Interviews: Chief Steward Carl Wood

carl wood Carl Wood on the deck of RV Atlantis.


Carl Wood’s title on RV Atlantis is Chief Steward. But his real role on the ship includes so much more than managing the kitchen (or galley) and ship supplies. A southern California native, Carl loves to swim and can often be seen in a bathing suit and flippers aiding in Alvin recoveries. Blindfolded, you’d think the food he cooks came from a high-powered gourmet restaurant. Think of him as one of Atlantis’ several renaissance men.

Carl makes his land-bound home in Martinez Lake, Ariz., near Yuma in the southeastern part of that state. But he’s been with Woods Hole Oceanographic Institution’s marine operations since 1987, and he’s proud to think of this vessel as his home too.

QUESTION: What’s the simplest way of describing your job?

CARL: As a steward, you’re in charge of making sure we have enough food when we set sail, and enough cleaning materials. You also need to make sure sanitation standards are being met, and that food preparation standards are being met. But with Al (the ship cook), his standards are so much higher than the official ones that you don’t have to worry much about that.

QUESTION: It seems that you do a lot more than that description suggests, though.

CARL: Yeah, I’ve been working with these people for more than 15 years. So, I proved myself pretty early on, and ever since then they’ve let me do my thing. The captain is my immediate boss. I deal with more of the programming issues, making sure things in the galley run smoothly.

And I cook, of course. Al and I switch up meals, so that usually I spend more of the early time of the day working. That helps so I can swim with the Alvin crew in the afternoons.

QUESTION: How do you figure out how much food to bring?

CARL: You dummy up a menu that covers 4-6 months. You don’t stick to it day to day, of course, but that gives you a rough outline. A lot of it is math: You figure on sausage links twice a week, sausage patties twice, fish a certain number of dinners per week, and go from there. You figure on 48 people per meal. 35 steaks per meal, and so on.

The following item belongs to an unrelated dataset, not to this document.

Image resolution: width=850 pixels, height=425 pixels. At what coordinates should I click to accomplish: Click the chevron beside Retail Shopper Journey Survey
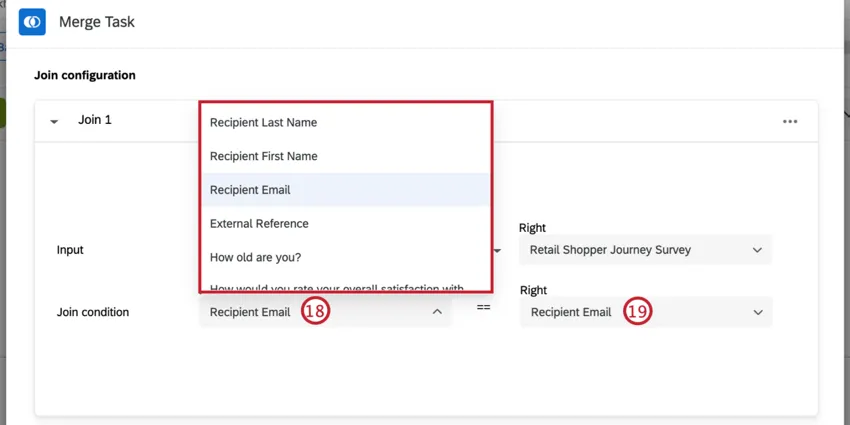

It’s not exact, but after a while you learn how to do it.

I can order all the frozen and non-perishable food 4 months in advance. Then the perishable stuff – produce, some baking supplies – you order each port stop. The great thing is, WHOI gives me a lot of freedom with things like my budget. And the money can be averaged over a long period – four months -- so you can order tenderloin and shrimp if you’re smart about it.

QUESTION: It amazes me that you can plan meals that far in advance.

CARL: Well, you do the primary things first: strip sirloins, whole turkeys, things like that. Then, leftovers determine what we do with soups, casseroles, stir fries, barbecue sandwiches, things like that. I learned how to do this over 15 years. The one truly unique thing about working in this environment is that you can’t run out to the store if something’s missing or you don’t have enough.

QUESTION: You could get away with cooking much less interesting meals than you do. People would be satisfied. But the food that you and Al cook is really original. Where do you get your ideas?

CARL: I eat out 15 times a year. I’ve worked in kitchens since 1972. I took classes at the Culinary Institute of America. I look in newspapers, cookbooks. I remember things my mom made and try to recreate them. I ask one of my 21 friends on the boat; they think of things they haven’t had in years. The key for me is I use the best ingredients possible: heavy cream, real butter, extra virgin olive oil. And I know how to tweak things to give them a little something extra, with sauces, different vinegars, things like that. I have fun with all my ingredients.

QUESTION: You seem have fun a lot.

CARL: I do whatever’s fun. I swim, I cook, I get out on the water. I was a competitive swimmer from age 8 to 16. On this ship I can travel the globe, see the world. And the people out here, we’re here for a reason. We like this life, we like where we’re at, we’re good at what we do. I’ve known a lot of them for 15 years. I’ve grown a lot as a person here, and this is where I’ll be ‘til I’m done. I’m at peace. I’m home.

QUESTION: What about your life off the ship?

CARL: That’s another thing living on a ship is good for: It occurred to me a while ago that I can live anywhere I like. I moved to southeastern Arizona because that’s where I’m happiest. I grew up in Escondido, which used to be farmland and a really neighborly kind of place, but now it’s changed so much, it’s gotten so overdeveloped, and it’s really not home anymore.

Where I am now is pretty undeveloped, no one is in a hurry to do anything. It’s a free wilderness. I can go out my door, get in my kayak and go down the Colorado River and just be there, alone. The birds know me there.

QUESTION: It’s interesting that you value wide open spaces but you enjoy life on a relatively small ship. There’s that “prison-like” feeling people talk about with life at sea.

CARL: Yeah, but, you know, we’re in prison no matter where we are. There are walls and boundaries everywhere in life, limitations you set up or that are just there. You get rid of one, there’s another. So you have to learn to move around within that. On board, there are great people, great movies, books, the water. I’m very happy.